Cloud computing is challenging traditional IT security, but could be a key element in enabling a security policy to meet modern threats, says Eric Domage, research manager at IDC EMEA.
Organisations should take time to anticipate the security opportunities brought by cloud computing, he told attendees at the IDC Security Conference 2010 in London.
Combined with more careful security technology investments, and analysis and management of compliance requirements, cloud computing could enable the adaptive security policy modern businesses need, said Domage.
The need for such a policy, he said, is greater than ever before as cloud computing enables anyone in a business to access IT resource.

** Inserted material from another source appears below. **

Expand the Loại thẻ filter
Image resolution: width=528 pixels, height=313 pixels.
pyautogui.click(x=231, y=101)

Users do not need the IT department to access IT resources, but can do it without IT departments having any idea it is happening, said Domage.

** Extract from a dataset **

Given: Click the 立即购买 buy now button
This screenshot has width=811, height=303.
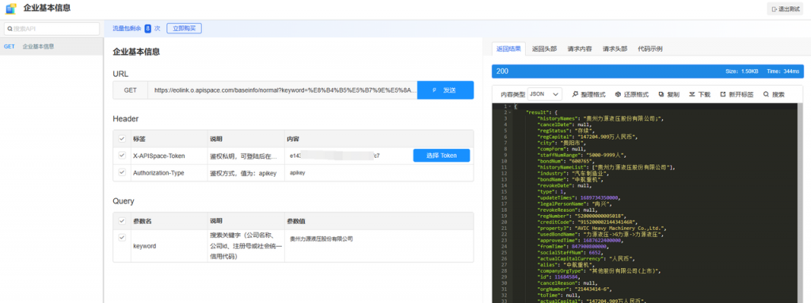Looking at the screenshot, I should click(184, 29).
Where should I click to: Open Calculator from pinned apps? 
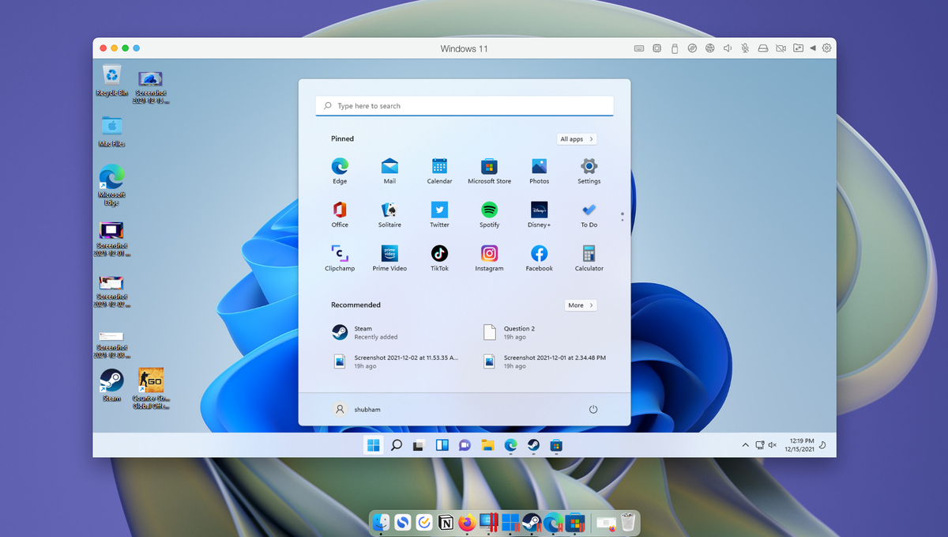pos(589,252)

With 18% of UK companies considering cloud computing, 17% evaluating it, and 15% already using it to some degree, cloud computing is a reality IT security managers need to face, he said.
According to IDC research, cost saving is the overall biggest motivation - chief information officers are looking to public and private clouds.
The pay-per-use model is the most attractive (44%), followed by infrastructure cost savings (40%), fast deployment (40%) and lower cost of ownership (35%).
The IT security officer is typically caught in the middle of compliance, flexibility and cost challenges that only an adaptive security policy can meet, said Domage.
Businesses should not ignore the potential of cloud to help in enabling adaptive security, and should look to cloud for the new opportunities it can bring.